Non-competes are one form of restrictive covenant. Other common forms of restrictive covenants are non-solicitation agreements (which prohibit a former employee from enticing their former colleagues to leave that employee’s former employer) or non-service agreements (which prohibit a former employee from providing services to customers of that employee’s former employer).

Am I required to agree to a non-compete agreement?

No. A non-compete is a contract, and you cannot be forced to sign any contract. However, not agreeing to a non-compete may cost you your potential job (or your current job, if your current employer now wants you to sign an agreement that did not previously apply to your employment). In other words, it is often legal to deny you a job or to terminate your employment because you refuse to sign a non-compete. So employees need to be very careful about how they handle the negotiation and signing of non-competes.

Didn’t the federal government ban non-competes?

No. Many people mistakenly believe that the Federal Trade Commission during the Biden Administration banned non-competes nationwide. That is what they tried to do, but the administrative action never went into effect, and the results of the 2024 election mean that it is very unlikely to be effective going forward.

What factors do courts look at to determine whether a non-compete agreement is enforceable?

Non-compete agreements are analyzed under state law, and each state has its own different standards concerning the validity of non-competes. Some states ban them entirely; others have laws that target particular industries; others rely on the courts to determine what is reasonable. In states that rely on the courts to police non-competes, there are some common factors that courts examine to determine whether a non-compete agreement is enforceable:

  • Does the employer have some legitimate interest it is protecting with the non-compete agreement?
  • What is the geographic scope of the restriction?
  • How long is the non-compete agreement in force?
  • Does the agreement keep you from doing a type of work very different from what you had been doing?
  • Did the employer provide you with additional compensation or benefits in return for getting your agreement to sign the non-compete?

How does Connecticut regulate non-competes?

According to Connecticut law, a non-compete is only enforceable against a former employee if it is “reasonable.”  What is “reasonable” for a non-compete is determined through a five-part test.  The parts are:

  • The duration of the restriction. Generally speaking, longer restrictions are harder to enforce. But it is not unusual for courts to enforce restrictions of a year or even longer, depending on the circumstances.
  • The geographic area covered by the restriction. Generally speaking, the greater the area covered by the non-compete, the less likely it is to be found “reasonable” and thus enforceable. A non-compete that covers just New Haven is likely more reasonable than one that covers all of Connecticut.
  • Whether the restriction prevents the former employee from pursuing his or her occupation and earning a living.
  • Whether the protection afforded to the former employer is fair and justified under the circumstances.
  • Whether the interest of the public is adversely affected by the restriction.

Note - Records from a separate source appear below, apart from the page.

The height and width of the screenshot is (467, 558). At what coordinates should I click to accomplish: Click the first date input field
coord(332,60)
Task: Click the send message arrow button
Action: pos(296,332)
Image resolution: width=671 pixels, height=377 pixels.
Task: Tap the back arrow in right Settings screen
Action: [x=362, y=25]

If a non-compete is unreasonable under any one of the five parts, then it is unenforceable in Connecticut. Non-competes, then, can be too broad to be “reasonable” and, therefore, enforceable, but they can also be enforceable in Connecticut if the courts find them to be “reasonable.”

This five-part, disjunctive test is developed on a case-by-case basis, meaning there are few if any bright line rules when it comes to Connecticut non-competes. So the answer to whether non-competes are enforceable in Connecticut is: It depends.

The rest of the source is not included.